■ **Extracted records**:

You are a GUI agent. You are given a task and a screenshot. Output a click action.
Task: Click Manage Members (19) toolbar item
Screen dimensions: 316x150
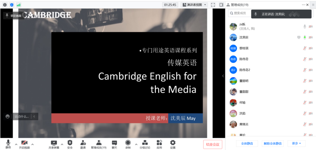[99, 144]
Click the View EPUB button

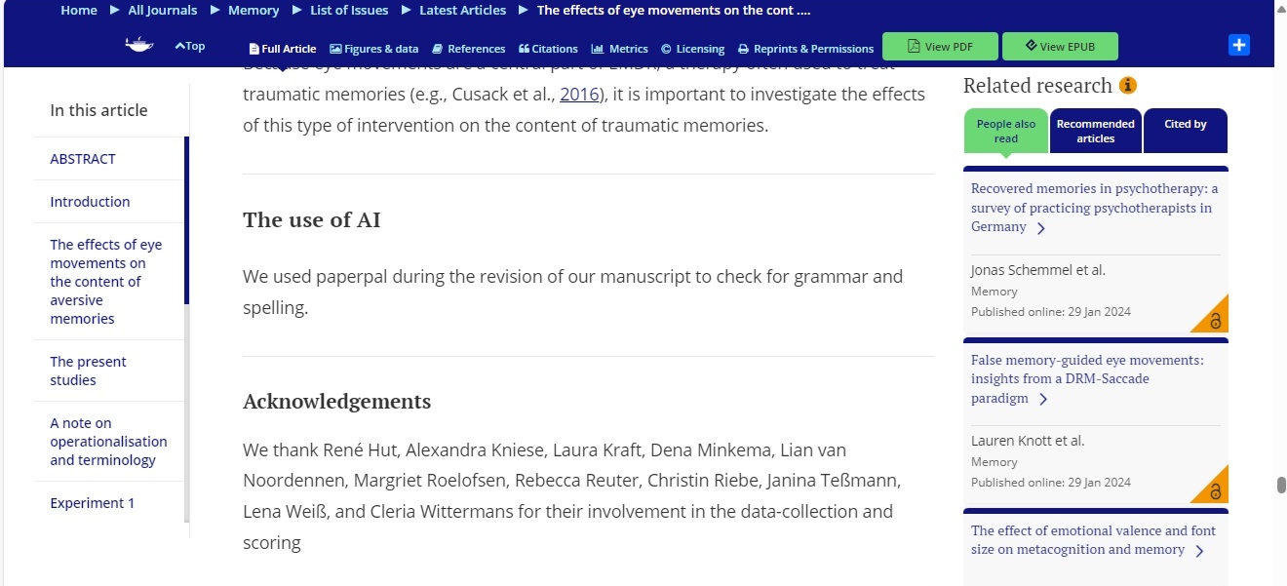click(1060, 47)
---
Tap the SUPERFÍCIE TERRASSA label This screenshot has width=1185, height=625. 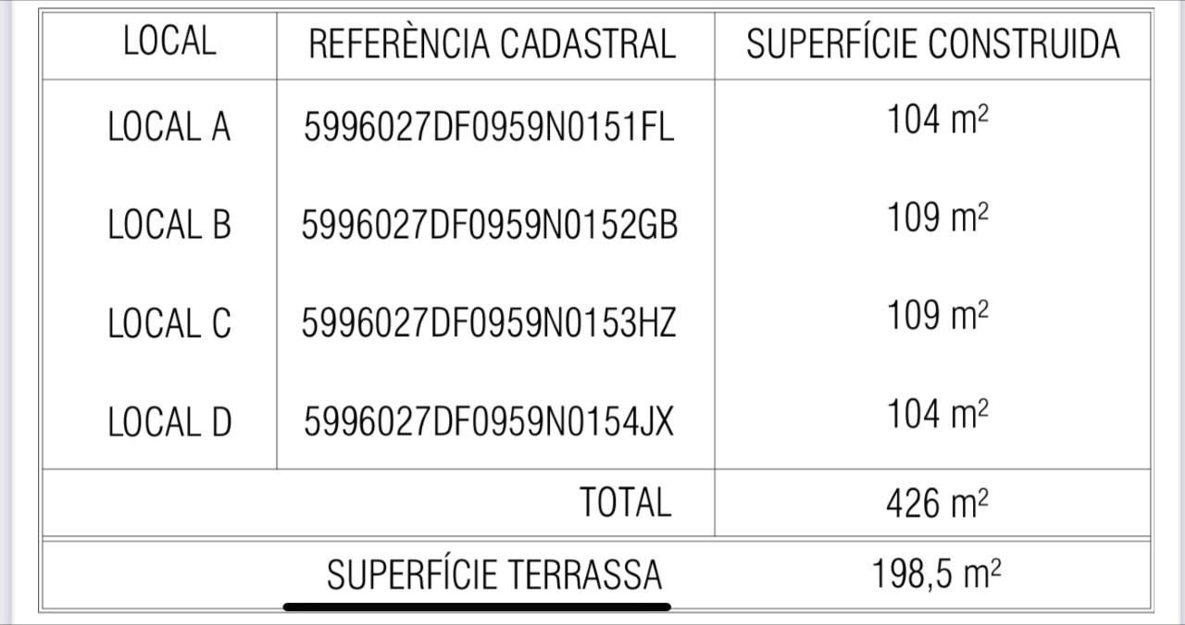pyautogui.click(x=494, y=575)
--
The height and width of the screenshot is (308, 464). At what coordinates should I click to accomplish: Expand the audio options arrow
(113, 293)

■ **Written instruction**: Render the records above as a numbered list, from the line with "You are a GUI" to the line with "click(1060, 47)", skipping blank lines and leaving out the pictures.

■ **Response to the exercise**:
1. You are a GUI agent. You are given a task and a screenshot. Output a click action.
2. Task: Click Manage Members (19) toolbar item
3. Screen dimensions: 316x150
4. [99, 144]
5. Click the View EPUB button
6. click(1060, 47)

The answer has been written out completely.